Après quelques semaines de confinement bien respecté, l’activité a repris petit à petit, le 1er mai, les weekends puis de nouveau à plein temps depuis le 11 mai. Des panneaux en plastique transparent séparent désormais la cuisine des clients et patrons et salariés portent un masque. Vincent et Pierre-Yves, freinés par un manque de réseau et l’absence d’une prise téléphonique, tentent de mettre en place un paiement par carte bancaire. « Notre seul frein. Mais à chaque encaissement on se lave les mains. »
Faire respecter les gestes barrières
L’activité a très bien repris. « On est repartis comme avant, poursuit Vincent. Les grandes chaînes de fast food étaient restées fermées, et puis les gens reviennent un peu aux petits commerçants ». L’entrepreneur se désole toutefois de voir de moins en moins de personnes arriver masquées. « C’est comme si on oubliait vite, on a l’impression qu’il ne s’est rien passé. Depuis 8/10 jours, je n’ai vu personne avec un masque. On doit aussi un peu faire la police et demander aux gens d’attendre dehors une fois qu’ils ont pris leur commande. »
La Bella vita
A la Bella vita, Didier Berteloot a rouvert le 1er mai en vente à emporter et en profite pour remercier les clients fidèles qui ont été présents dès la réouverture.

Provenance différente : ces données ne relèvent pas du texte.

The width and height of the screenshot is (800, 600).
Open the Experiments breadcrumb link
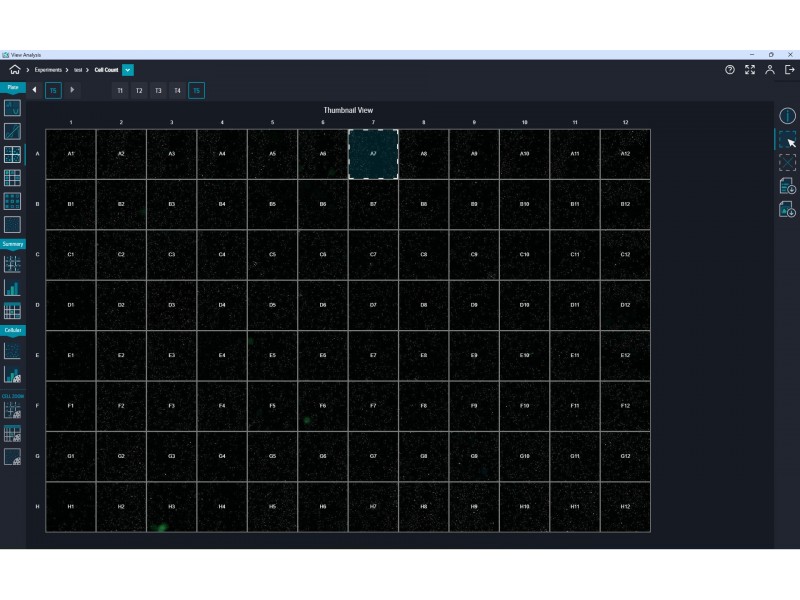48,70
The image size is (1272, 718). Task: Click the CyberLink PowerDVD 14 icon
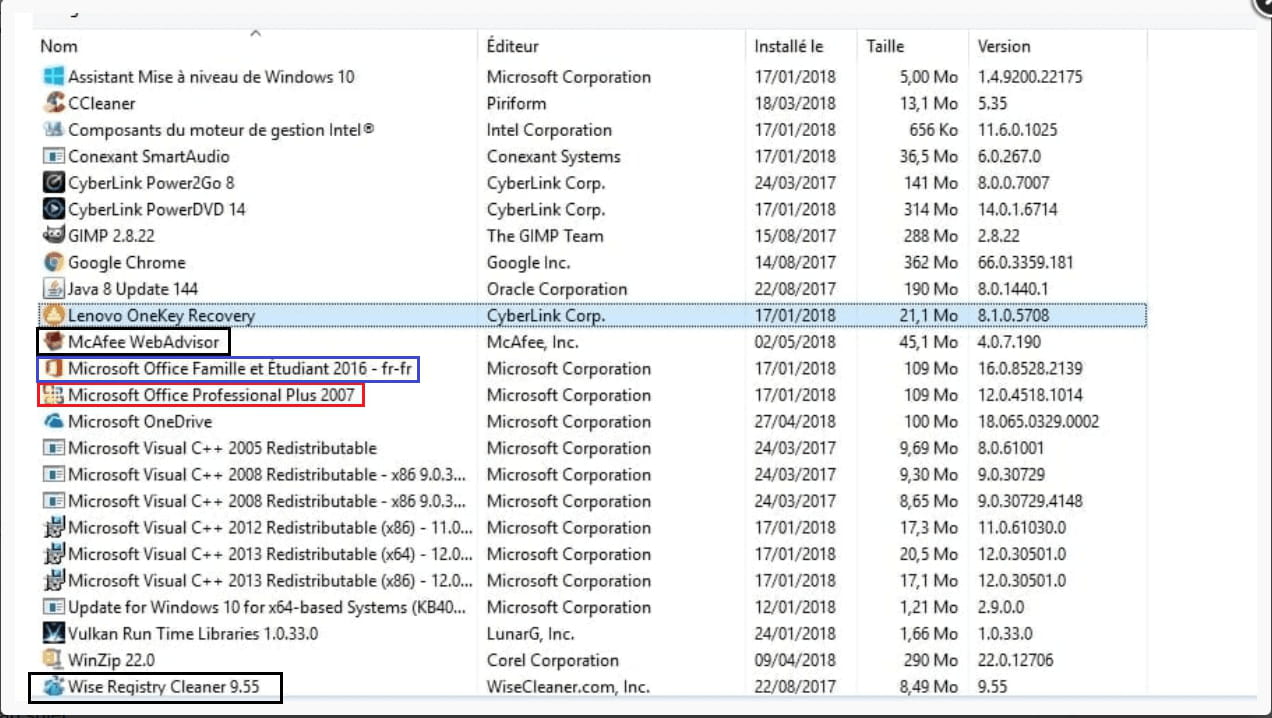(x=54, y=209)
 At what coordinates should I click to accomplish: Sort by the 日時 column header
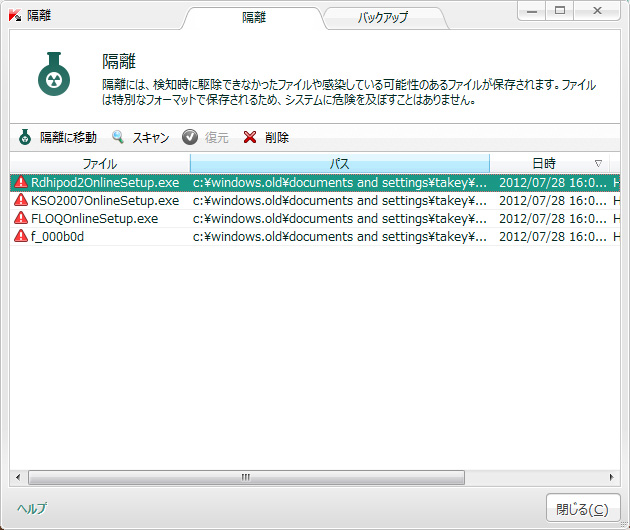click(545, 163)
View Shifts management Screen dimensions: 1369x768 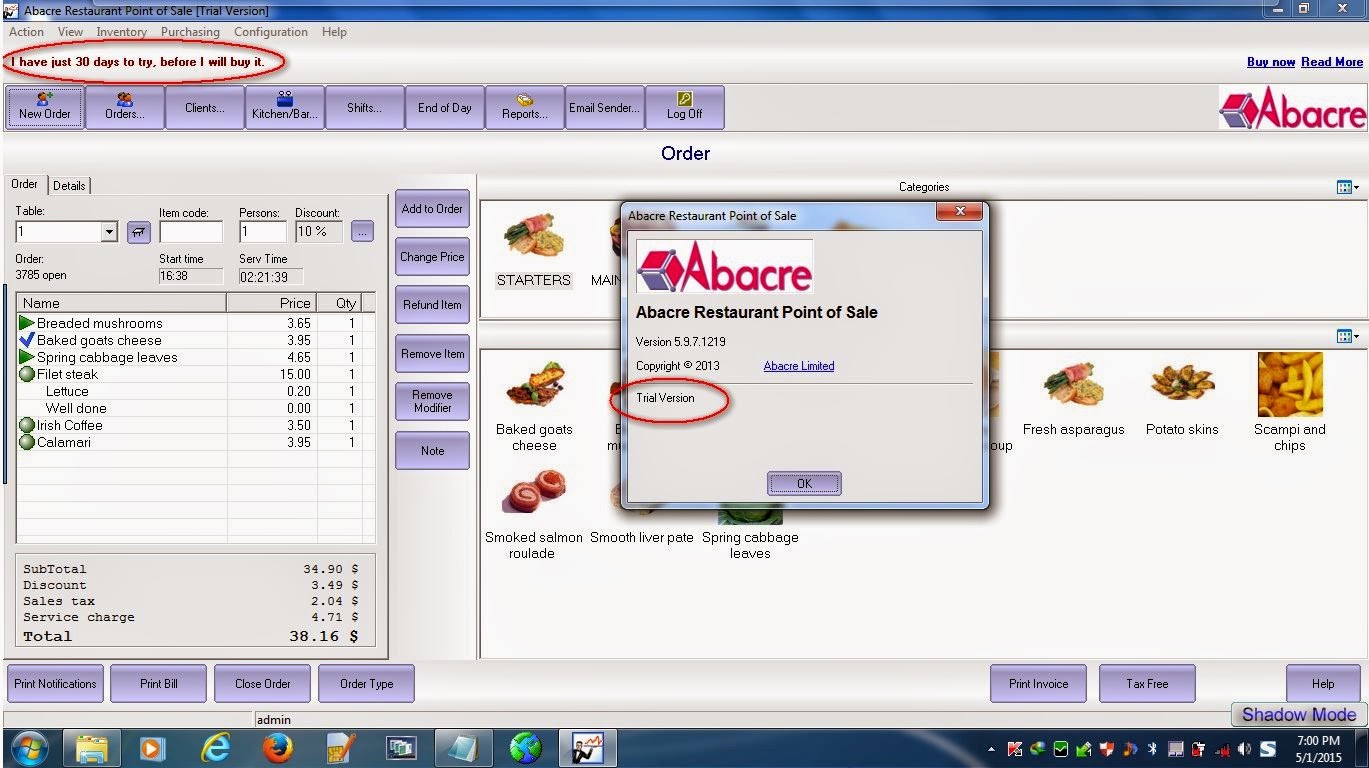pos(364,107)
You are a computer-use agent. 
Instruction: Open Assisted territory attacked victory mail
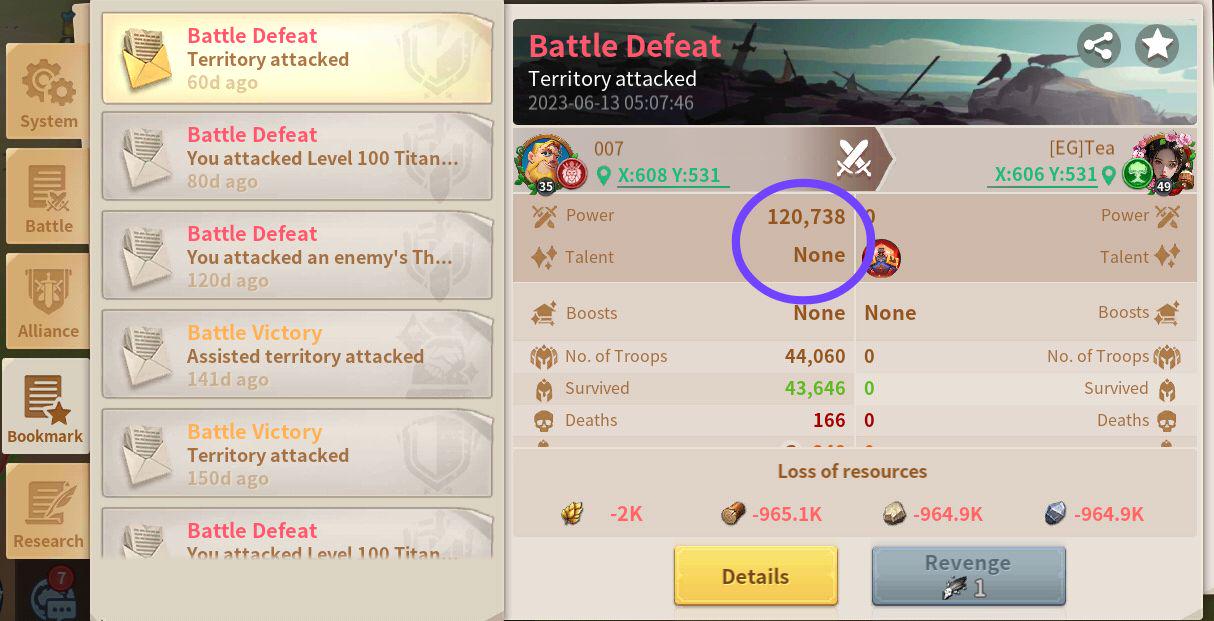point(297,355)
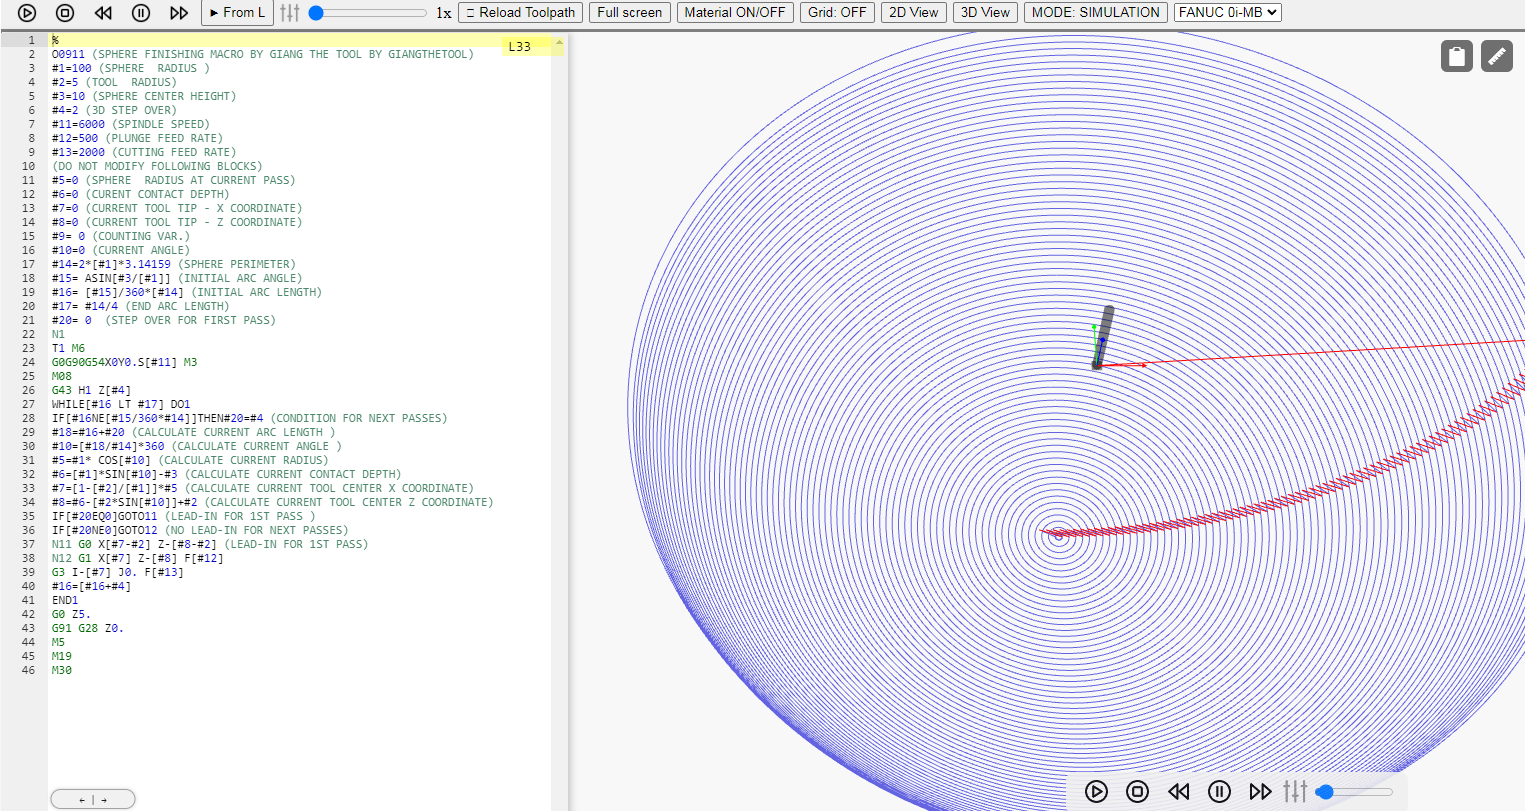Image resolution: width=1525 pixels, height=811 pixels.
Task: Run code From L button
Action: [237, 13]
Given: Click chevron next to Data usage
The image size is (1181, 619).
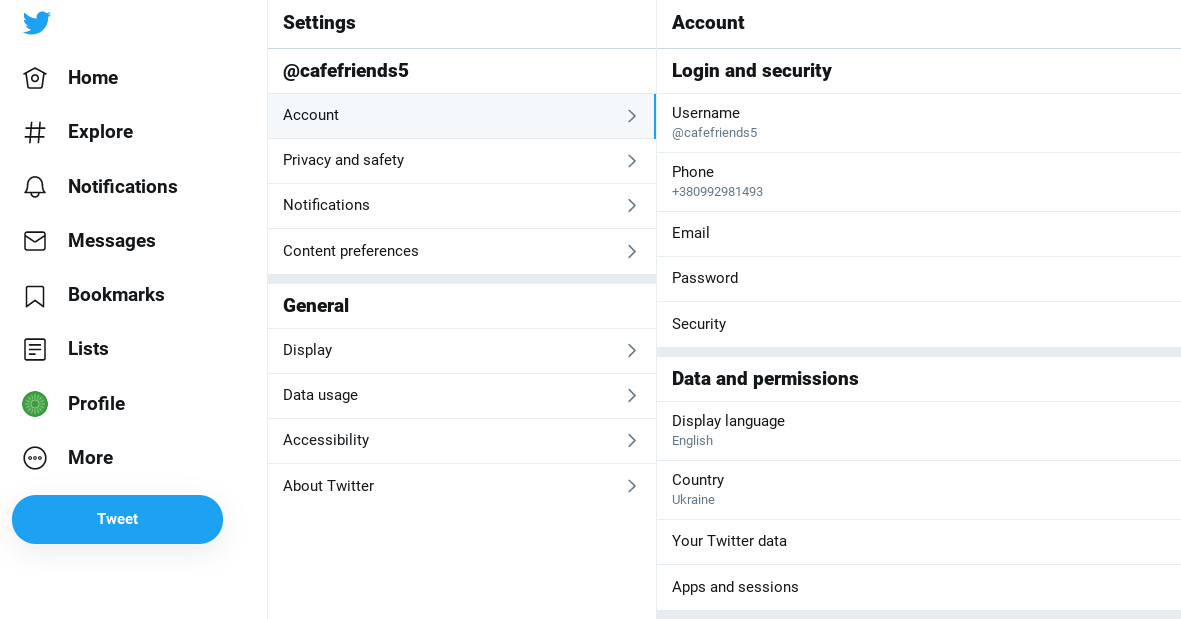Looking at the screenshot, I should click(x=631, y=396).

Du confinement, il en dira juste que « c’était une période longue et difficile pour tout le monde, humainement et économiquement, dont il va maintenant falloir se relever ».
Le restaurateur préfère se tourner vers l’avenir et travaille sur de nouvelles pizzas, qui viendront compléter dans les semaines à venir la carte des pizzas actuelles qui resteront des classiques de la Bella Vita.
L’aménagement de la salle a également été revu, dans le respect des mesures barrières. Alors que seule la vente à emporter était disponible depuis la réouverture, les places assises seront de nouveau disponibles en fin de semaine, avec 4 places en moins, « mais ce n’est pas une grande salle et c’est difficile de faire autrement, avec les distances de un mètre entre tablées ».
L’essentiel, pour Didier Berteloot, étant que « la vie puisse reprendre normalement son cours pour tout le monde ».